_Material supplied:_
------------------------------------

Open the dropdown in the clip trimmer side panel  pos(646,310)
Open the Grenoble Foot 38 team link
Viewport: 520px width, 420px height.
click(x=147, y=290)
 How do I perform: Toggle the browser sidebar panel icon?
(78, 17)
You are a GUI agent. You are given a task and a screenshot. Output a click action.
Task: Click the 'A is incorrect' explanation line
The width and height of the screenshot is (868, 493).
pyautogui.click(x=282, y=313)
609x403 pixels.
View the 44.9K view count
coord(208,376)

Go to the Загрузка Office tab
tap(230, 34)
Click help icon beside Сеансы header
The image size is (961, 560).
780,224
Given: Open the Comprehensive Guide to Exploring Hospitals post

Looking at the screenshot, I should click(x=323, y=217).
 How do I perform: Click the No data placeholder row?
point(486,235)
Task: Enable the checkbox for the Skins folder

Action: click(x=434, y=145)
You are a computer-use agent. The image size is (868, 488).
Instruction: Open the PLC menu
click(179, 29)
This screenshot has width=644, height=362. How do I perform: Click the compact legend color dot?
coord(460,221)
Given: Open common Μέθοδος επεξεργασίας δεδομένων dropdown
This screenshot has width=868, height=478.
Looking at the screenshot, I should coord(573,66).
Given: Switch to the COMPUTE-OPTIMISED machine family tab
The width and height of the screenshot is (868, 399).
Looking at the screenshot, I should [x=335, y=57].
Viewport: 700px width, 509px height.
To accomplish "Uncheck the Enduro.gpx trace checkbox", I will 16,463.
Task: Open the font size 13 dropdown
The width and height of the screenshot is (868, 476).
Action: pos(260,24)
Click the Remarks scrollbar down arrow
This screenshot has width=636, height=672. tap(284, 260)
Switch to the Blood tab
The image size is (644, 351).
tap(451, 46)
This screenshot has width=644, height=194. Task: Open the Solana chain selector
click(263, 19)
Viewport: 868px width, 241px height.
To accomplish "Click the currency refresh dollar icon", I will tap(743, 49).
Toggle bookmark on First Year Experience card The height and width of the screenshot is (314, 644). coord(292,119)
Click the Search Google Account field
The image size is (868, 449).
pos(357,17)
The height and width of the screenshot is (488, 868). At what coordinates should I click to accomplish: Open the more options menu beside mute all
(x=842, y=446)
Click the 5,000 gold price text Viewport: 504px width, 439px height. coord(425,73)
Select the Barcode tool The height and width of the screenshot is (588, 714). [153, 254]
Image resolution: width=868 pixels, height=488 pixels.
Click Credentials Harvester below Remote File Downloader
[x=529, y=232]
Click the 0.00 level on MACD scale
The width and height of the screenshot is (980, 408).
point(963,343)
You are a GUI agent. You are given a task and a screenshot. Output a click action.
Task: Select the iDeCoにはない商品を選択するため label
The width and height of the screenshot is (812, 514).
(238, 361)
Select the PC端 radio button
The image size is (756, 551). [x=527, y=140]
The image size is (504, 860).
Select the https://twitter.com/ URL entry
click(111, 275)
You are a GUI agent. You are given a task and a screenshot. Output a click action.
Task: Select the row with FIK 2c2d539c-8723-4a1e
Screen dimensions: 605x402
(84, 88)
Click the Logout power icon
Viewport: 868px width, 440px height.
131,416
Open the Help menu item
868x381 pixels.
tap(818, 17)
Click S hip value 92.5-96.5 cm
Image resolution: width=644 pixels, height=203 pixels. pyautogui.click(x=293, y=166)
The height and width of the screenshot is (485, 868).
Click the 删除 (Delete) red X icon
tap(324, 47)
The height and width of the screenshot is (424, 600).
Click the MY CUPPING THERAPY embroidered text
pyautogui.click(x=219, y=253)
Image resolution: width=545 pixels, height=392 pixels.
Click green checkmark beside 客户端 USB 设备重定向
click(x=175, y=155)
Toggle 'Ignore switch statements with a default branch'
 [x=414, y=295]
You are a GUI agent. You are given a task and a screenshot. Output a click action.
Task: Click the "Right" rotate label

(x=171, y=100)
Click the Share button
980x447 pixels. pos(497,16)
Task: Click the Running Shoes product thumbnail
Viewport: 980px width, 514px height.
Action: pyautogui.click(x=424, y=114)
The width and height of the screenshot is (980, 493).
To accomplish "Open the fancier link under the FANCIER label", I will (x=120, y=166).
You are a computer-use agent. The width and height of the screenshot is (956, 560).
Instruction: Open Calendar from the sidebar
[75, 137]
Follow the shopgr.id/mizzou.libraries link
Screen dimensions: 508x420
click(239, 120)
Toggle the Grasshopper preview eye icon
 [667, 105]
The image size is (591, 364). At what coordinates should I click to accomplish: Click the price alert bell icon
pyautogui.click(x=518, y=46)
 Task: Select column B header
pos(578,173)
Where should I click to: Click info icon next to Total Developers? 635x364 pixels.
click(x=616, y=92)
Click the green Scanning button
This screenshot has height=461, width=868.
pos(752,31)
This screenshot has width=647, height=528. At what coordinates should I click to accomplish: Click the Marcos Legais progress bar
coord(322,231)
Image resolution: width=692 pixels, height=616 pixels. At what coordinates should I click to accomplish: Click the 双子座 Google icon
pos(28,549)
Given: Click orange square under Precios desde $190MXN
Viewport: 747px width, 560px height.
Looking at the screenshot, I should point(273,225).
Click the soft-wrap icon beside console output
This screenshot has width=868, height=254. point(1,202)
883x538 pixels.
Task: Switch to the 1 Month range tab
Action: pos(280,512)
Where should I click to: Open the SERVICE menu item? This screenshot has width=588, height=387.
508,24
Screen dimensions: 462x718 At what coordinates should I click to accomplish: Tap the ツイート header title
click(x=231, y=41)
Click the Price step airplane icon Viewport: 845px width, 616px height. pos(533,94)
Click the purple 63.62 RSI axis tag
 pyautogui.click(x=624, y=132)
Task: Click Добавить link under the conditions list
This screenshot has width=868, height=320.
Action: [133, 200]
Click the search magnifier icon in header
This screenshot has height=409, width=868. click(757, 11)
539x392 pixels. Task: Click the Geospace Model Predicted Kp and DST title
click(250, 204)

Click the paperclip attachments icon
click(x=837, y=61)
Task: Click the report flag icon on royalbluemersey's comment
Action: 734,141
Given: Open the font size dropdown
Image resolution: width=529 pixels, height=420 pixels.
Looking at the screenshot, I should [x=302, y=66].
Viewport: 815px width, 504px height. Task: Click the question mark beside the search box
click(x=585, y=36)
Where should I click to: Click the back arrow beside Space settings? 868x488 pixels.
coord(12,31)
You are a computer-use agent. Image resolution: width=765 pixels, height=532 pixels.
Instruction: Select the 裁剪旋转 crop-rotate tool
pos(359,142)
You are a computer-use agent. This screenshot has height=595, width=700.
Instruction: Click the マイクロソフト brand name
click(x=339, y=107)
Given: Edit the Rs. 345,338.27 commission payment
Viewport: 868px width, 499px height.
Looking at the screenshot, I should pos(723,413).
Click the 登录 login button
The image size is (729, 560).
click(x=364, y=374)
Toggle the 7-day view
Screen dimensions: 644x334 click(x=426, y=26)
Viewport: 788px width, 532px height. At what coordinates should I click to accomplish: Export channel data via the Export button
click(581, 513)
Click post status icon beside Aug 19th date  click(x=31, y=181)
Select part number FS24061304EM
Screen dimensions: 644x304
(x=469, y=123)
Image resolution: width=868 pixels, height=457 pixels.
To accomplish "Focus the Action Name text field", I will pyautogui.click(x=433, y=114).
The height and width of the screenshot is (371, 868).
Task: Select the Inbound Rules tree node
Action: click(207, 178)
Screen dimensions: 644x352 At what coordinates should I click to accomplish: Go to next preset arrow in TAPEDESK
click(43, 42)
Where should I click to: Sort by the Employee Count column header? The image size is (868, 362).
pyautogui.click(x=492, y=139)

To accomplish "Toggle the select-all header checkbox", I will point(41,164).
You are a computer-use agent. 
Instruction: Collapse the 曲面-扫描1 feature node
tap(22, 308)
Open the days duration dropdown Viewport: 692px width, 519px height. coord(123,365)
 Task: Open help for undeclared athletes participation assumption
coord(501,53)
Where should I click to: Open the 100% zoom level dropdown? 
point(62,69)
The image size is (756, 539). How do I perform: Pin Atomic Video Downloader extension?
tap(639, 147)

------------------------------------

Take from the listing above each line that contains the string "computer".

_Exercise response:_
You are a computer-use agent. The image size is (868, 488).
You are a computer-use agent. The width and height of the screenshot is (956, 560).
You are a computer-use agent. Image resolution: width=765 pixels, height=532 pixels.
You are a computer-use agent. This screenshot has height=595, width=700.
You are a computer-use agent. 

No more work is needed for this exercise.